Not necessarily, I’m in that dangerous territory of considering possibilities without specific use cases.
To clarify, I’m not interested in solving read access — as you say, membranes are the right place to control that sort of thing. When I referred to the inability to control read access, I just meant that it wouldn’t be sufficient to control write access to something simply by hoping that nobody would discover its hash, because everyone can eventually read everything.
It sounds like you’re saying that it’d be much simpler to control write access by controlling who can join the DHT, than implementing some sort of privileges system within the DHT. Fair enough, and I think that’s probably true for most applications.
Actually, I am thinking about a use case where you would want to have different privileges in a DHT… there are probably many others, but this one is salient because it relates to HoloREA.
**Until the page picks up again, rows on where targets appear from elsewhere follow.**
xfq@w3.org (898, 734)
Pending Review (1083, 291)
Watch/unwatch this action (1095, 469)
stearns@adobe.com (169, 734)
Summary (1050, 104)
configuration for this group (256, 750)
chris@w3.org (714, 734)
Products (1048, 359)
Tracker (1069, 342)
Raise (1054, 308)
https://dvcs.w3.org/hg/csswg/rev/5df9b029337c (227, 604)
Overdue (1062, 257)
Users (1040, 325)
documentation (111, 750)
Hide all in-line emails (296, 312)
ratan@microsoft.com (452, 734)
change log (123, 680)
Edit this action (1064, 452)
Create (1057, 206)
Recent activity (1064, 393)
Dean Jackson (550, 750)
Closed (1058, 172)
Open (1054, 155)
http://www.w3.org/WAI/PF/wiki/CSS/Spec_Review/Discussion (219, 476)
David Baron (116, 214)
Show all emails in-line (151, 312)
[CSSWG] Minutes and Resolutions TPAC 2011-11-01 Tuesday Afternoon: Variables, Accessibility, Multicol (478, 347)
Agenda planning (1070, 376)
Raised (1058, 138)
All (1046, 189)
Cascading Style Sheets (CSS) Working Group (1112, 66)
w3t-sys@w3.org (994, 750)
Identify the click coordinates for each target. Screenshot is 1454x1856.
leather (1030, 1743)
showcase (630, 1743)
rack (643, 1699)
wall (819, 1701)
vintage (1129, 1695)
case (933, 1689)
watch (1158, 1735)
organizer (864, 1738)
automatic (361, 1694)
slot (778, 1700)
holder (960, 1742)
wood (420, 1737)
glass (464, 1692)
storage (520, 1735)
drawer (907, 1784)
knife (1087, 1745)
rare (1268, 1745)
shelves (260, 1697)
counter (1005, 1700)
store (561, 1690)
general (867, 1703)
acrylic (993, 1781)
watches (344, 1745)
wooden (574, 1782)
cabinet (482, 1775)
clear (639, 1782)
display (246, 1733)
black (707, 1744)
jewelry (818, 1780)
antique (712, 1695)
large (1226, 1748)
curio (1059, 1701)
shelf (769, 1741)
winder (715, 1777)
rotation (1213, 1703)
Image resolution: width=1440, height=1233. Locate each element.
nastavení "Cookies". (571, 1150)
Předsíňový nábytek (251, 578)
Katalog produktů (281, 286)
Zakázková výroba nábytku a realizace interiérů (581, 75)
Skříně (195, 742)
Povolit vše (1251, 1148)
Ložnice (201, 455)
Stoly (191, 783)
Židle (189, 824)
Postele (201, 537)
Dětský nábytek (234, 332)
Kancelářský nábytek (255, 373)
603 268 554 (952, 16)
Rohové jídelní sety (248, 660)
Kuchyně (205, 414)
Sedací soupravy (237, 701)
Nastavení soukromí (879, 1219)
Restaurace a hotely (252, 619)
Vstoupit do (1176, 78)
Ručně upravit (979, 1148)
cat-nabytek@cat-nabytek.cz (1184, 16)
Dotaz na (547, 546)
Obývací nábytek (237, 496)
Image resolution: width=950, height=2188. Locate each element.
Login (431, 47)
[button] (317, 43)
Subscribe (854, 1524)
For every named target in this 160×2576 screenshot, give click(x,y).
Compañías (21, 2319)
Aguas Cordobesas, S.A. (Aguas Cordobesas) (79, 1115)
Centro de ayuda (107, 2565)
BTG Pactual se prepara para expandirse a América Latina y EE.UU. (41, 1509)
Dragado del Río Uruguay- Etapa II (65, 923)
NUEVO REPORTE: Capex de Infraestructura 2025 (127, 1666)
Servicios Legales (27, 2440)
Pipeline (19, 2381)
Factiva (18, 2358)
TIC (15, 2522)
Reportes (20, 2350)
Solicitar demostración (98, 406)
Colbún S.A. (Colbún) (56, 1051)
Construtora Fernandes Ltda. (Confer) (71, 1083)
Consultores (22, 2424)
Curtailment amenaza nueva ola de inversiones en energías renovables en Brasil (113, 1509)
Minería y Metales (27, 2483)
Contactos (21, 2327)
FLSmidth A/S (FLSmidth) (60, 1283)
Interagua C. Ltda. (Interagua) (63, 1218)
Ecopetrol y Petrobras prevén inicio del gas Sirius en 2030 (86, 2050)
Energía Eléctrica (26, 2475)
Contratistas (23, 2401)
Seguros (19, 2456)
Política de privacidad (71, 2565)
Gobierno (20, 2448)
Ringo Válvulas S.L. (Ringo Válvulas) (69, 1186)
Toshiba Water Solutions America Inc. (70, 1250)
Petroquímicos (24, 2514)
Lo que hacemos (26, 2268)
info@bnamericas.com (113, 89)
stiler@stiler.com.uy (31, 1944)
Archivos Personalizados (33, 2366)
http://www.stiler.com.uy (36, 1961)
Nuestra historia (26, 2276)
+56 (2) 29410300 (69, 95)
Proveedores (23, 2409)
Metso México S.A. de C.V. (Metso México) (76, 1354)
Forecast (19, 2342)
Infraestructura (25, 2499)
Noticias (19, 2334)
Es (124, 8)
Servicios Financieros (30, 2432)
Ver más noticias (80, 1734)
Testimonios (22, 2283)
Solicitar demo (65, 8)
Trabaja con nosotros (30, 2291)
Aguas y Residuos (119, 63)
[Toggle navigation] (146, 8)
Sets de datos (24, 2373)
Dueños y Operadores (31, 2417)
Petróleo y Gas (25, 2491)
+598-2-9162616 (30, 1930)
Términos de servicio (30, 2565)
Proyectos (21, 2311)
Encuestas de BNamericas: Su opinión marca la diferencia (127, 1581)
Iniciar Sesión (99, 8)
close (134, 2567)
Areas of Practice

Suppose I participate in a co-op. Within our little co-op DHT, all of us have permission to do whatever we like. But in interfacing with the outside world, only some of us have the authority to represent the co-op. And those people may leave the org and new ones may replace them.
So now let’s consider a global marketplace DHT. Those who are purchasing from / selling to me have to know that I have the right to represent the co-op. So in that global marketplace, the co-op has a record that makes its entity-ness known to the world, signed by its founders. This record indicates that anyone presuming to represent the co-op must carry a claim with them that has the signature of at least one of the founders, either directly or as part of a chain of claims.
I read a bit about JWT, and it sounds like they’re very similar to W3C Verifiable Claims/Credentials — in fact, you can format a VC as a JWT. So it sounds like we’re on the same page there (and that’s probably because I got the idea from you, many months ago). It strikes me that it’s not that different from an SSL cert too — it’s just a cryptographically signed way of communicating that some authority recognises some other entity and claims that they should have the right to do such-and-such a thing.
I did notice that JWT payloads are encrypted, though, which wouldn’t work for this use case because the details of the claim needs to be readable in order to be validated.